Once you’ve told me your story, or at least enough to get us started, I’m going to ask you about the stressors in your life.  That question always gets me a wide variety of responses, from floods of tears to anger to uproarious–but sad–laughter. The reason I ask that question is that more and more clinical evidence is pointing to the reality that anxiety comes first, then depression.  Anxiety is just another word for fear.  Every single one of us deals with some level of anxiety at some point or points in our lives. It can stem from marital relationships, extended family, an obnoxious neighbor, illness, financial stress, job stress– to just about anything else you can think of. These are anxious times we live in, but that’s nothing new.  The folks who lived through World War I  thought it was Armageddon.  It was supposed to be the war to end all wars.  Those who endured through the Holocaust thought nothing could ever be worse, and then the atom bomb and nuclear warfare became something new to fear.

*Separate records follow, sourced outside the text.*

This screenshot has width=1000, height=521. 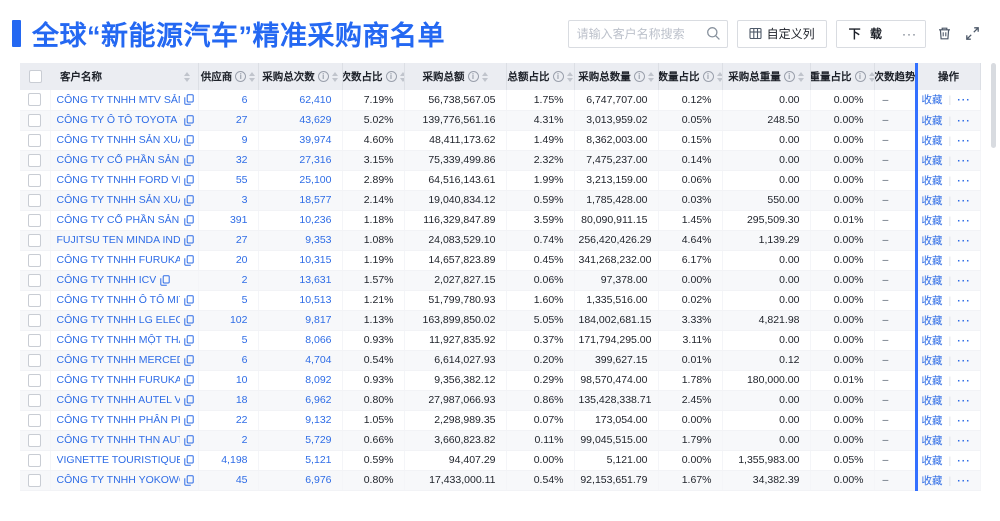 I want to click on select-all-checkbox, so click(x=35, y=76).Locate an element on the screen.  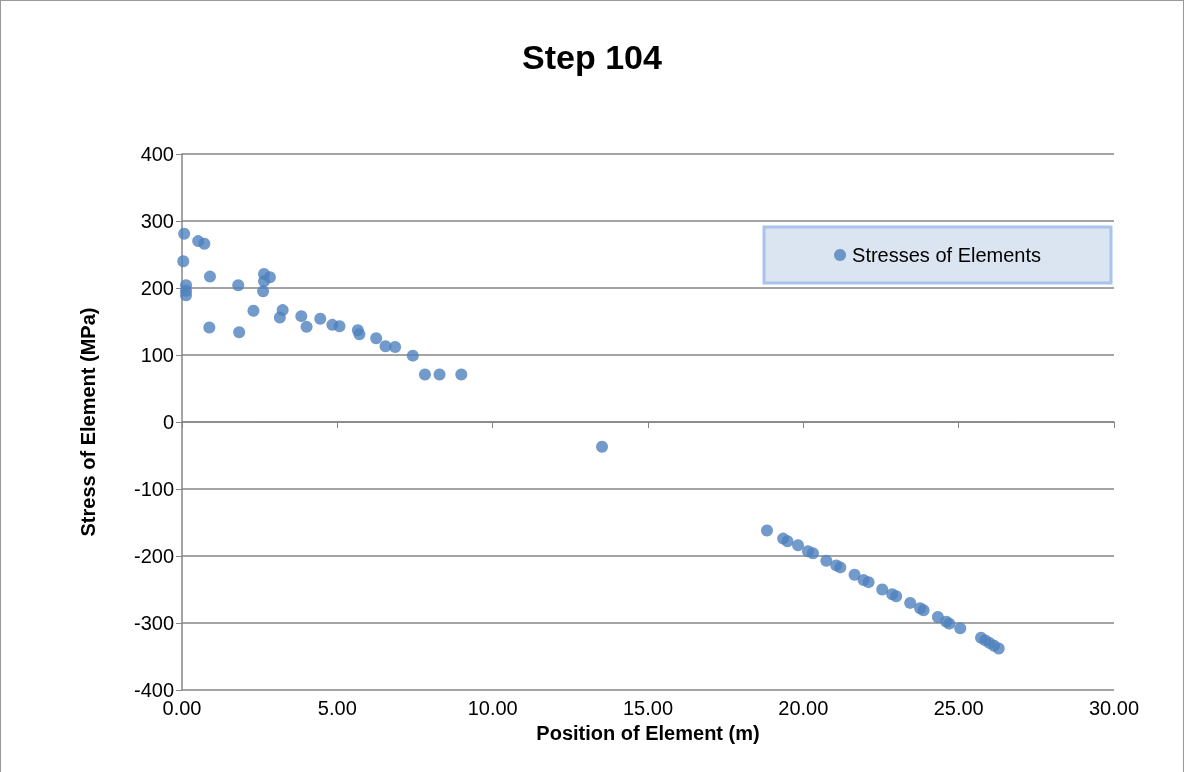
y-axis-title: Stress of Element (MPa) is located at coordinates (88, 422).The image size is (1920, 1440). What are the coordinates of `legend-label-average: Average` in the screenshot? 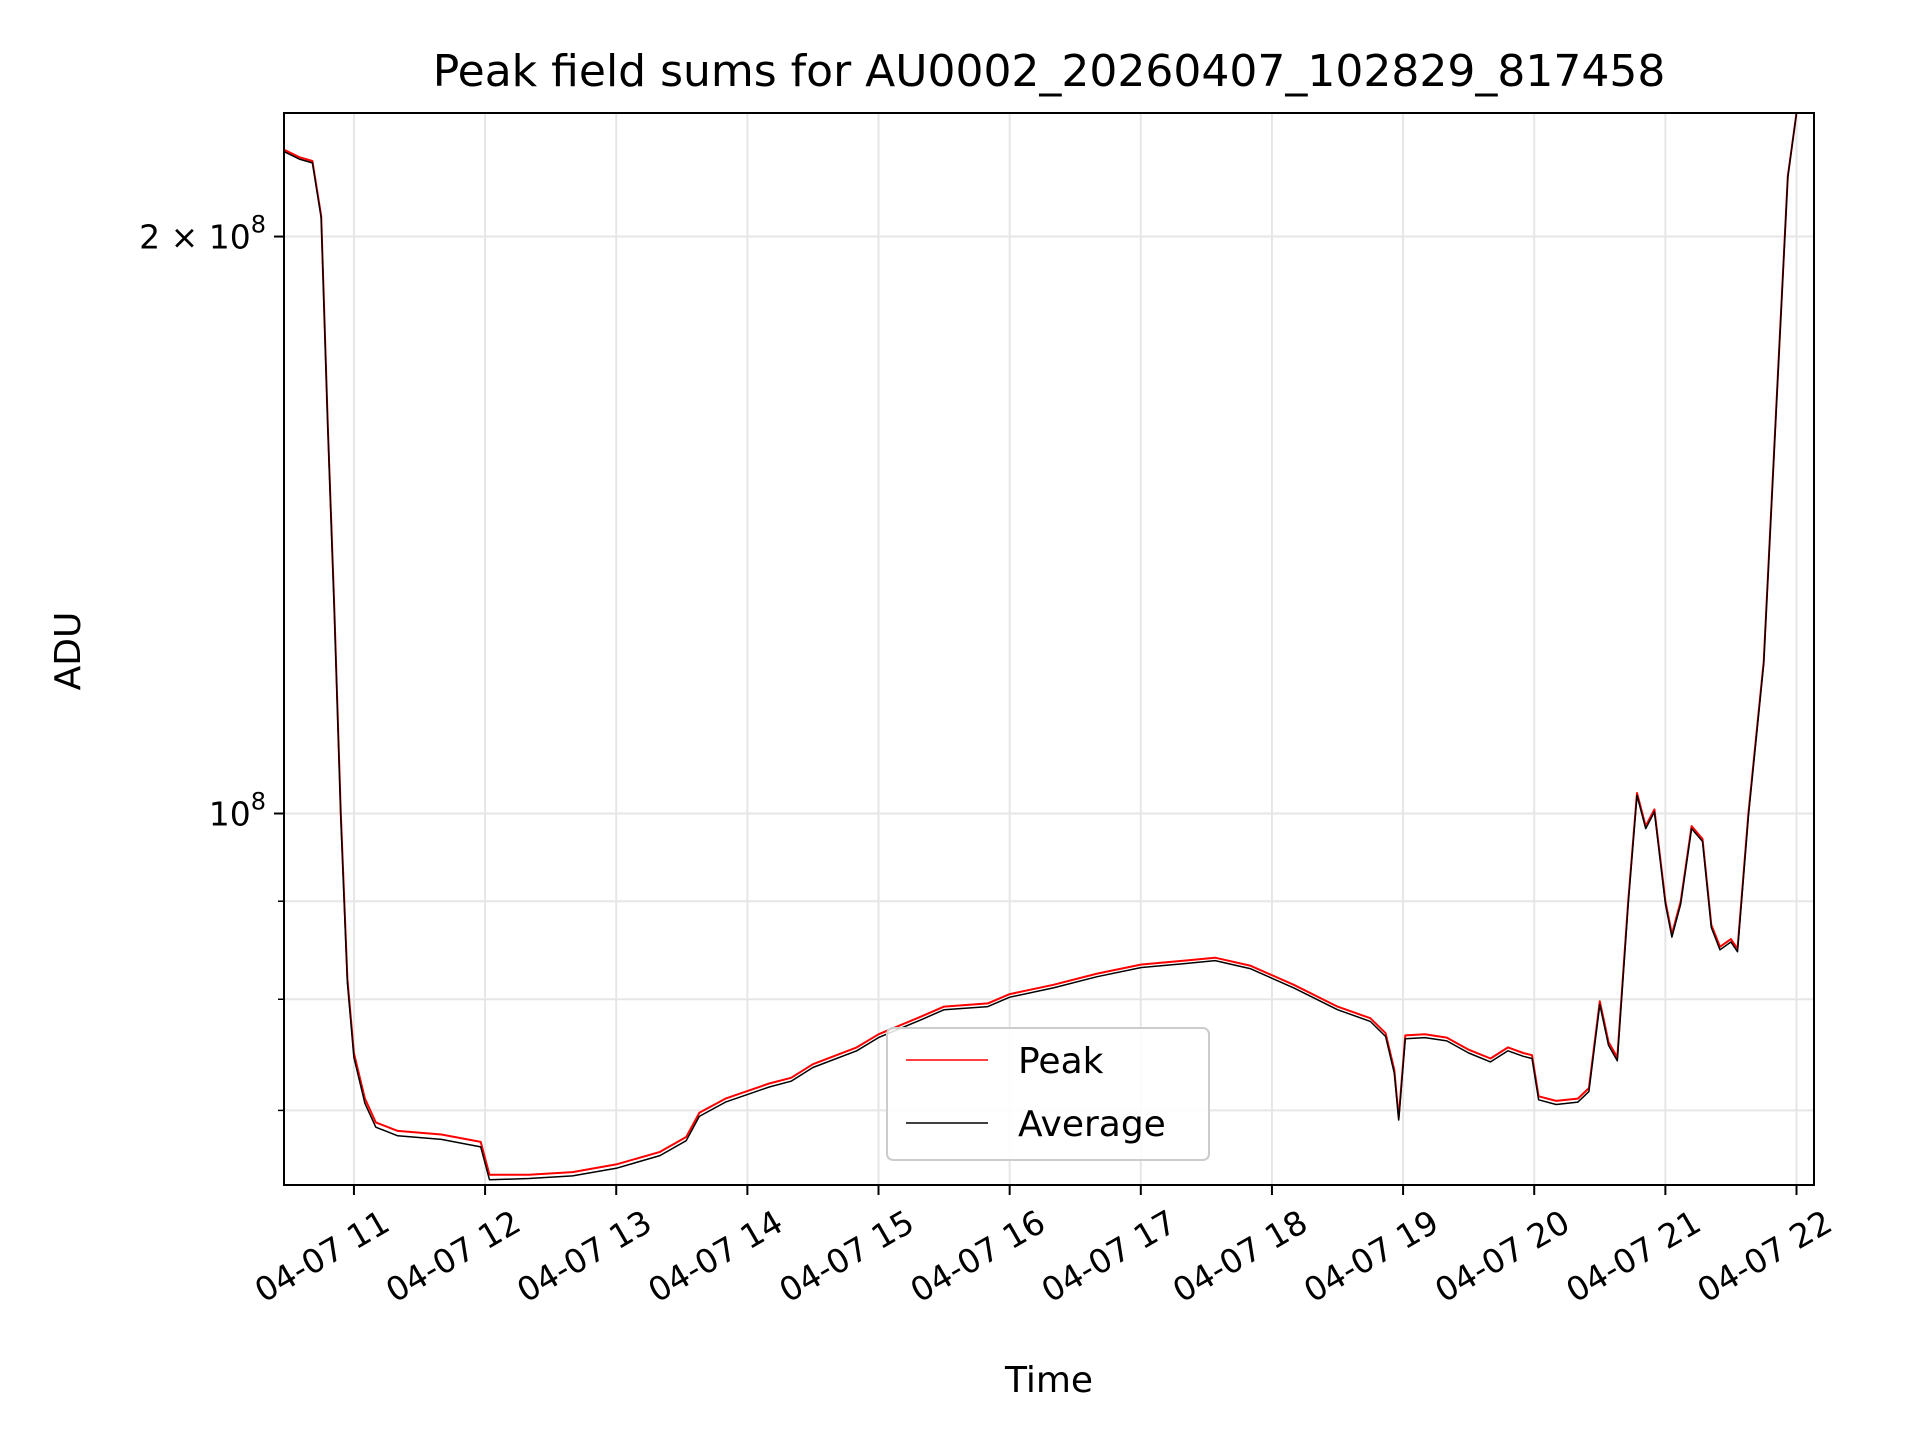 It's located at (1092, 1124).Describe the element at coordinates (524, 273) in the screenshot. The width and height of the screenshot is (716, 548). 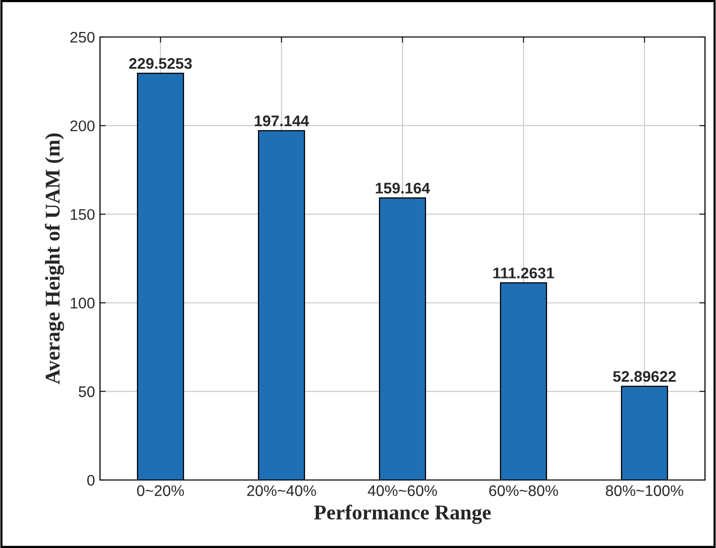
I see `data-label: 111.2631` at that location. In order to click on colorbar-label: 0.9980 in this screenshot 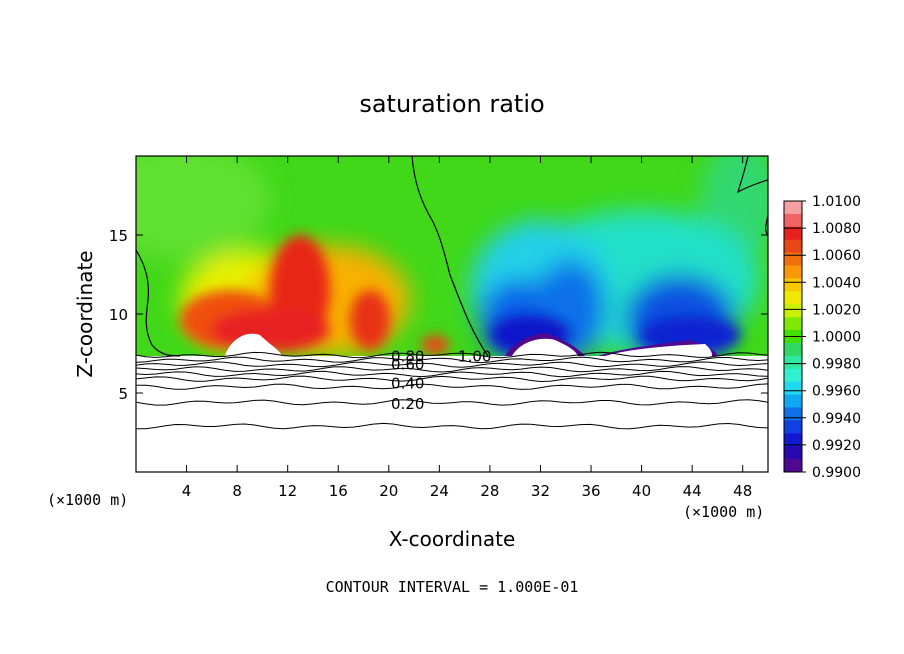, I will do `click(836, 365)`.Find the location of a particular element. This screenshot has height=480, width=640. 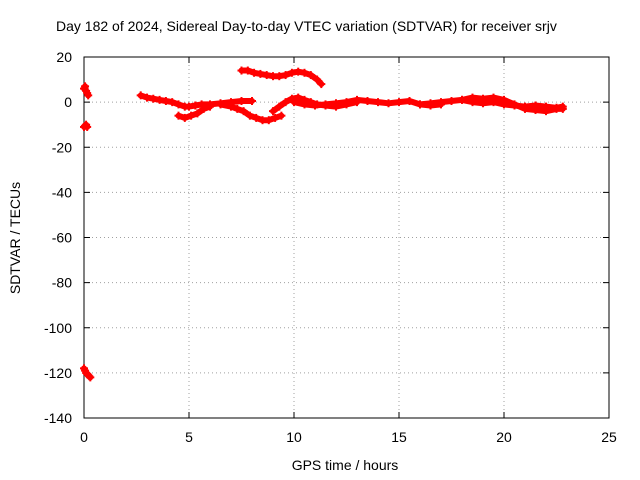

y-tick-label: 20 is located at coordinates (64, 57).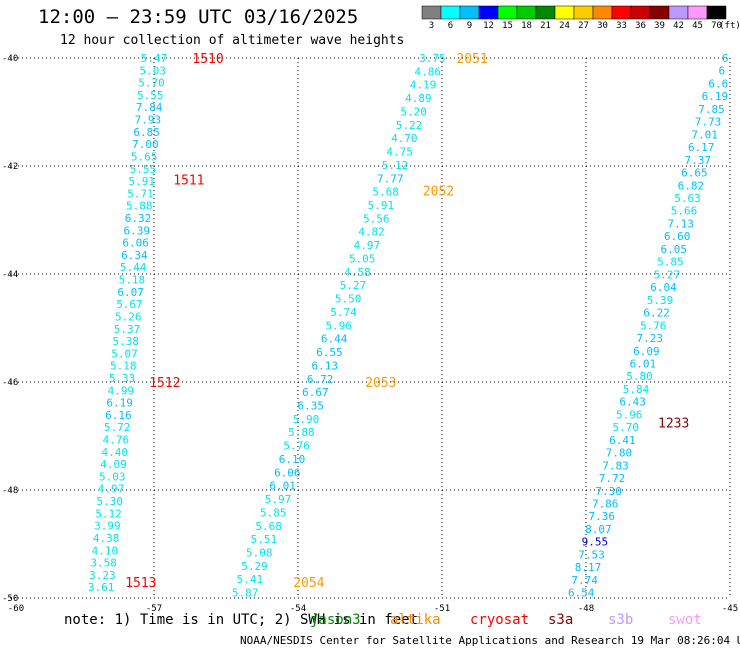 The height and width of the screenshot is (650, 740). Describe the element at coordinates (348, 300) in the screenshot. I see `wave-height-value: 5.50` at that location.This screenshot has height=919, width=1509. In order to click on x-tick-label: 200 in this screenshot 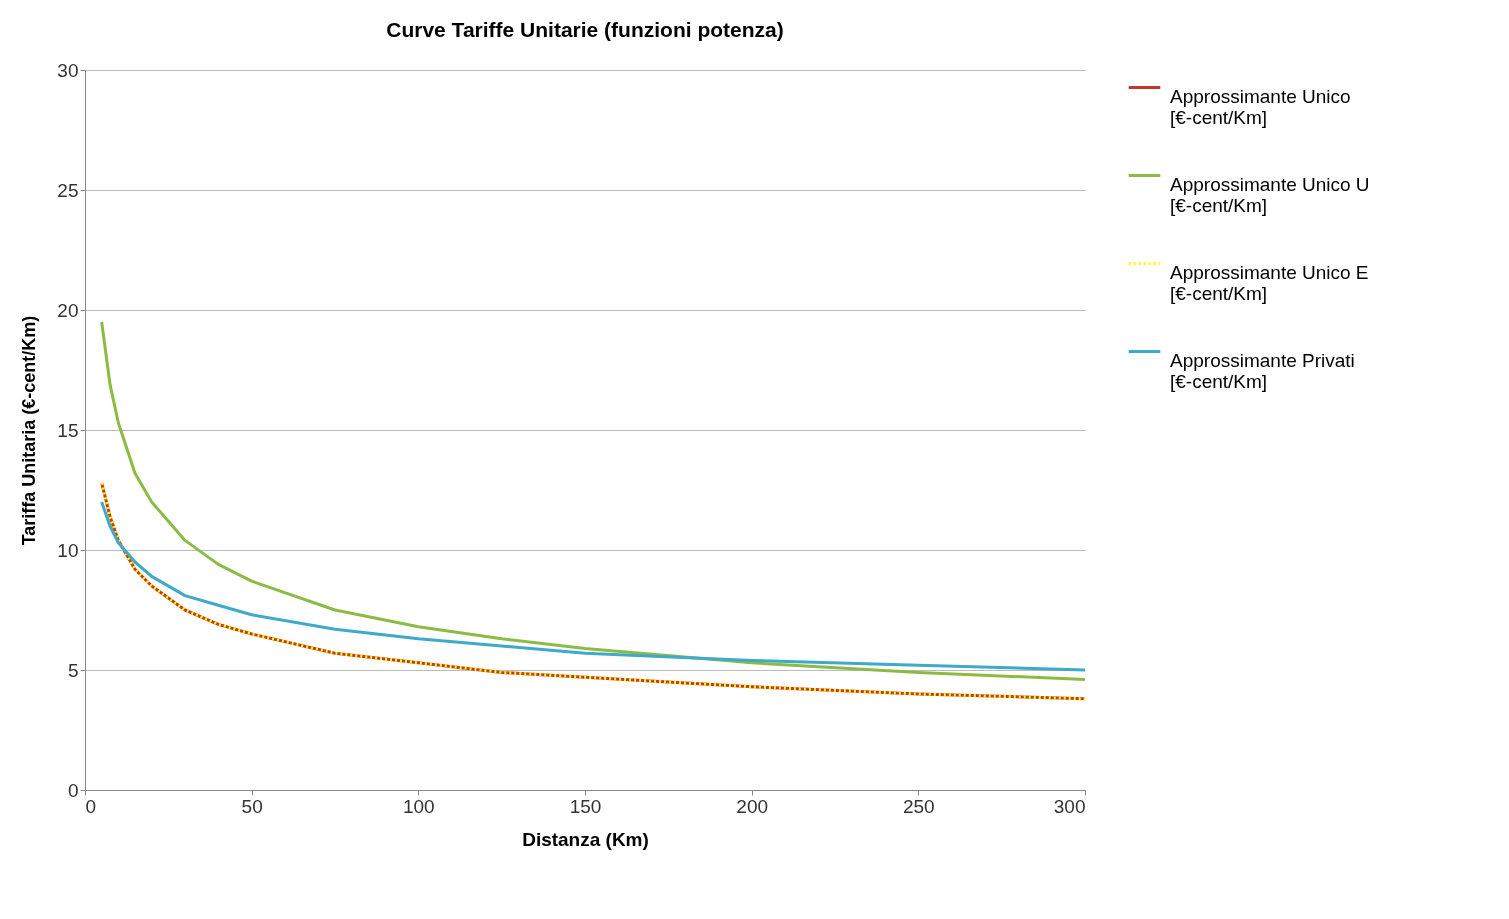, I will do `click(752, 806)`.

On a much smaller, but far more personal scale, most of us experience anxiety just in the routine of our daily lives, rarely thinking about the predictions of world-wide disaster.  The disasters at home are far more consuming. So you, sitting in my office, begin to tell me that you can’t sleep, that you often have sweaty, heart-pounding moments when you think you’re going to die; you can’t get a deep breath, you feel buzzy and faint, and then it passes and you’re terrified of the next attack.

Which takes us to a conversation about anxiety, panic attacks, anti-anxiety meds, and whether or not to use those meds. Please understand that not everyone who experiences depression will experience extreme anxiety and panic attacks.  It can be a part of the total picture, but it doesn’t have to be.  Sometimes, people who live with panic attacks have some deep trauma that has never really been addressed.  This can be Post-Traumatic Stress Disorder, common among military veterans and victims of childhood sexual abuse and/or rape; victims of natural disasters like tsunamis, hurricanes, and so on.  There are special treatments for this type of problem, including EMDR, which is a specialty of mine.  You can google it to find out more about it.

All right.  Just a quick note about anti-anxiety meds and then we’re done for today.  Here is a list of the most common medications:

  • Alprazolam (Xanax) – approved for GAD, panic disorder; used off-label for agoraphobia with social phobia
  • Chlordiazepoxide (Librium) – approved for anxiety (in general)
  • Clonazepam (Klonopin) – approved for panic disorder; used off label for anxiety (in general)
  • Diazepam (Valium) – approved for anxiety (in general)
  • Lorazepam (Ativan) – approved for anxiety disorders (in general)
  • Oxazepam (Serax) – approved for anxiety (in general)

GAD, by the way, stands for General Anxiety Disorder.   These medications are almost always prescribed “as needed” and can be helpful in calming you down if you suffer from panic attacks. Also, several of the common antidepressants are considered anti-anxiety as well.  Sometimes a physician will prescribe both, suggesting the anti-anxiety be used only when absolutely necessary.

And yes, I know there’s a lot of controversy about all this.  Be patient.  I’ll get there eventually!